**AVAILABLE DATA**

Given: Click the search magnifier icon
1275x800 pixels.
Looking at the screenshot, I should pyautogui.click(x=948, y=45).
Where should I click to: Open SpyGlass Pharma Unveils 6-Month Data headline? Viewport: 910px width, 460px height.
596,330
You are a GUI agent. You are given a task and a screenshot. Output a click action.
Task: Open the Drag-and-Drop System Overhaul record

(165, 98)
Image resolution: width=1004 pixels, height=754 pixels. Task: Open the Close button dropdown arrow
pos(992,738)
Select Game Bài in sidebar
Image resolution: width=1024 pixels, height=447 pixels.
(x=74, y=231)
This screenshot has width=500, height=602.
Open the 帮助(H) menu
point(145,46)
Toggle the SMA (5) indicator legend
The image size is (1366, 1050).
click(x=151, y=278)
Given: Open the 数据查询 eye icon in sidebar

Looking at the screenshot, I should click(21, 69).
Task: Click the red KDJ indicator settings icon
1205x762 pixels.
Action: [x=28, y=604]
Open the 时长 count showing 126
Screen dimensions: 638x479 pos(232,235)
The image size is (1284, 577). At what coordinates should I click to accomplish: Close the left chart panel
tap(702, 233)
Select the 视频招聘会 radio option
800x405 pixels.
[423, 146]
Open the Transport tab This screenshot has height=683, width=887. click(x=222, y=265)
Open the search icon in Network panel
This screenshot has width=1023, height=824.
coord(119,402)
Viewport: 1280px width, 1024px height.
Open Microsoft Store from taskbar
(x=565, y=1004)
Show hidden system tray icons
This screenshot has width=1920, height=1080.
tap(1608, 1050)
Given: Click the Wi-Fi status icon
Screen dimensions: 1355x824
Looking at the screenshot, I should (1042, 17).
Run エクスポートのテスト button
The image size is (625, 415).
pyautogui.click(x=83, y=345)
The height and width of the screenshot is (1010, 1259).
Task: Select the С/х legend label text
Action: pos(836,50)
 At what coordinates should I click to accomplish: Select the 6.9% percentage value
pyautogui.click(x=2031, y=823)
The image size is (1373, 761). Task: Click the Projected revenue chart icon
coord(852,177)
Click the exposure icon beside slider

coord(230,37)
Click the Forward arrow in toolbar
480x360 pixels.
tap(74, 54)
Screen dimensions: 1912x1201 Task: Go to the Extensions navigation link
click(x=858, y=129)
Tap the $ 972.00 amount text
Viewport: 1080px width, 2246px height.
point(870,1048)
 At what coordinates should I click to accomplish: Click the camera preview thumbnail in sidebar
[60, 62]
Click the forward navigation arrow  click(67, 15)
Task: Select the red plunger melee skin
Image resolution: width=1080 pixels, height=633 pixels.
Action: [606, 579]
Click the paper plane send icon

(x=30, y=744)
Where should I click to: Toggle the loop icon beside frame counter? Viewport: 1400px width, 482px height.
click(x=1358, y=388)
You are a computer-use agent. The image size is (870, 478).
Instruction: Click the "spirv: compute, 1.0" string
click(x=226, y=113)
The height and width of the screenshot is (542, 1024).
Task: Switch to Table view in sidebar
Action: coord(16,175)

**EXERCISE DESCRIPTION**
Using the entries above, restate word for word every line from the one that contains "You are a computer-use" through the last.

**EXERCISE RESULT**
You are a computer-use agent. The image size is (870, 478).
Instruction: Click the "spirv: compute, 1.0" string
click(x=226, y=113)
The height and width of the screenshot is (542, 1024).
Task: Switch to Table view in sidebar
Action: coord(16,175)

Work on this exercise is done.